Turning our attention to StockCode, we see a handful of non-product related codes (‘Postage’, ‘Bank Charges’, ‘Gift Vouchers’, etc.). These are removed as well.

## There are a handful of non-product related codes - creating a filter that can be updated in the future.
stc <- c('AMAZONFEE', 'BANK CHARGES', 'C2', 'DCGSSBOY', 'DCGSSGIRL',
         'DOT', 'gift_0001_', 'PADS', 'POST')

## Summary
retail %>%  
  filter(grepl(paste(stc, collapse="|"), StockCode))  %>% 
  group_by(StockCode, Description) %>% 
  summarise(count =n()) %>%
  arrange(desc(count)) %>% 
  ungroup()
## These can all be removed. 
retail <- filter(retail, !grepl(paste(stc, collapse="|"), StockCode))

Description

Next, we focus on description. A quick inspection shows there are about 50 or so manual annotations entered by employees.

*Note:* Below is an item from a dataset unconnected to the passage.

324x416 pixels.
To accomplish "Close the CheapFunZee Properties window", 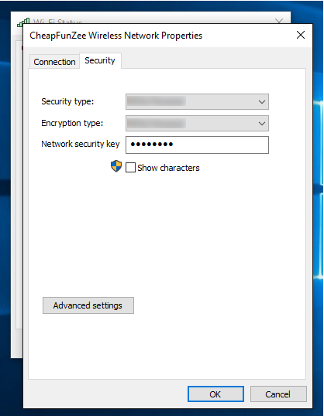I will click(301, 35).
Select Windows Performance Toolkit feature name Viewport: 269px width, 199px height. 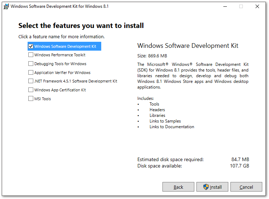(x=60, y=55)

We also see about 600 NAs. given the small number of these entries (less than 0.1%), we go ahead and remove these.

## Additional adjustment codes to remove - again creating a filter that can be updated in the future.
descr <- c( "check", "check?", "?", "??", "damaged", "found", 
            "adjustment", "Amazon", "AMAZON", "amazon adjust", 
            "Amazon Adjustment", "amazon sales", "Found", "FOUND",
            "found box", "Found by jackie ", "Found in w/hse", "dotcom",
            "dotcom adjust", "allocate stock for dotcom orders ta", "FBA",
            "Dotcomgiftshop Gift Voucher £100.00", "on cargo order",
            "wrongly sold (22719) barcode", "wrongly marked 23343",
            "dotcomstock", "rcvd be air temp fix for dotcom sit", "Manual",
            "John Lewis", "had been put aside", "for online retail orders",  
            "taig adjust", "amazon", "incorrectly credited C550456 see 47",
            "returned", "wrongly coded 20713", "came coded as 20713", 
            "add stock to allocate online orders", "Adjust bad debt",
            "alan hodge cant mamage this section", "website fixed",
            "did  a credit  and did not tick ret", "michel oops",
            "incorrectly credited C550456 see 47", "mailout", "test",
            "Sale error",  "Lighthouse Trading zero invc incorr", "SAMPLES",
            "Marked as 23343", "wrongly coded 23343","Adjustment", 
            "rcvd be air temp fix for dotcom sit", "Had been put aside."
)

## Filtering out the unwanted entries.
retail <- retail %>% 
  filter(!Description %in% descr)

## There are also some 600 NAs in _Description_. 
sum(is.na(retail$Description))
## [1] 584
## Given their small number (around 0.1% of total) We've opted to remove them.

retail <- retail %>% 
  filter(!is.na(Description))

Customer ID

There are a significant number of NAs in CustomerID. We can see that there are about 5 times as many invoices as there are customers, we plan to use Invoice No. as our unit of analysis.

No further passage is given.